Olayın enteresan yanı da o!

İzmir’in güzel kızları…

Ufak ufak…

Sadece “erkek öğrencilerin okulu” olarak kabul edilen…

Tarihi liseye adım atınca…

Başlamış, 1300 erkek öğrenci mızmızlanmaya:

“Atatürk Lisesi’ne neden geliyorlar?”

“Başka okul mu yok?”

“Burası erkek lisesi, kızların ne işi var…”

Eeee, kız milleti bu…

Erkek arkadaşlarına bi’ders vermeyi kafalarına koymuşlar…

Bi’sabah…

Okula erkek gibi giyinip gelmişler…

Yüzlerine de sakal - bıyık çizerek protesto etmişler vaziyeti…

O olmuş!

Bi’daha erkek öğrenciler…

Kız arkadaşlarını hiç üzmemiş…

***

Neden?

An itibarıyla 134’üncü yaşını süren…

İzmir’in medarı iftiharı irfan yuvası Atatürk Lisesi’nin…

Kızlarıyla başladık yazıya?

Anlatalım…

***

Bilen bilir, bilmeyenlere…

Tatlı bi’hatırlatma yapalım…

Neredeyse bir buçuk asırlık bir geçmişe sahip…

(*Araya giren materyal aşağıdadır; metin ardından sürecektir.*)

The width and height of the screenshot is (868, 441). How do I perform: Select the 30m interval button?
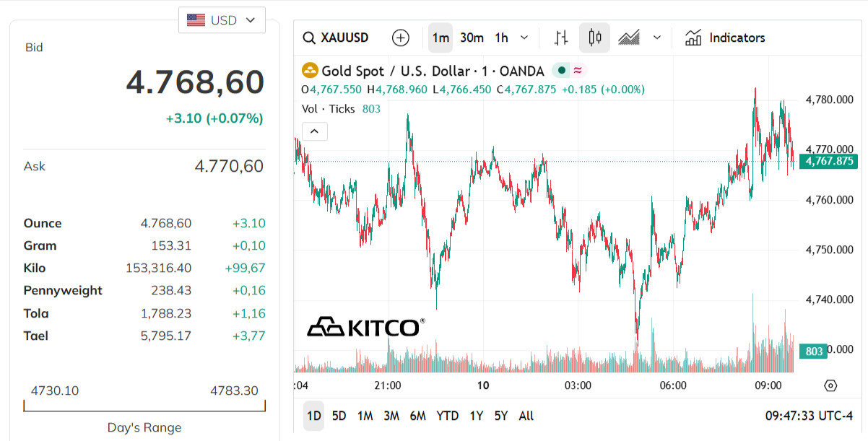[472, 38]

İzmir Atatürk Lisesi’nin kız öğrencileri…

Sayısal tempolarıyla…

Neredeyse erkek öğrencilere fark atmak üzere…

Tarihi binalarında…

Nice asırlık anıları saklayan Atatürk Lisesi’nde…

An itibarıyla…

Bin 411 öğrenci eğitim/öğretim görüyor…

758’i erkek…

653’ü kız…

Bu iki rakamı bi’arada gören…

1991 mezunlarından…

26. Dönem Bursa Milletvekili Dr. Ceyhun İrgil…

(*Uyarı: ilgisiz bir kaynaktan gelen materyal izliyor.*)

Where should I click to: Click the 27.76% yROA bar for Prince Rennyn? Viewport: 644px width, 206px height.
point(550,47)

Geleneksel Pilav Günü’nde…

Dayanamayıp espriyi patlatmıştı:

“Böyle giderse yakında Pilav Günü değil, Kısır Günü yapacağız…”

***

Türkiye’nin Batı’ya açılan kapısı…

Kurtuluş’un ve Kuruluş’un simge kenti İzmir…

Atası’nın adını verdiği o “lise” ile…

Müthiş gururlu…

Bir kaç gün sonra kalbi İzmir Atatürk Lisesi ile çarpan…

Eski / yeni mezunlar…

14 Mayıs Cumartesi Saat 10.00’da…

“Geleneksel Pilav Günü”nde buluşacaklar…

***

Neden “14 Mayıs” diyeceksiniz?

Çünkü…

14 Mayıs bu kentte o tarihi lisenin salonlarında…

Taaaa, 104 yıl önce…

“Kahramanlık Destanı”nın yazıldığı gündür…

Ve…

Hikayesi şahanedir…

Acıklıdır, ağlatır…

Yine de özetleyelim…

***

Takvimler, 14 Mayıs 1919’u gösteriyor…

Günlerden Çarşamba…

İzmir’de garip bir hareketlenme gözden kaçmıyor…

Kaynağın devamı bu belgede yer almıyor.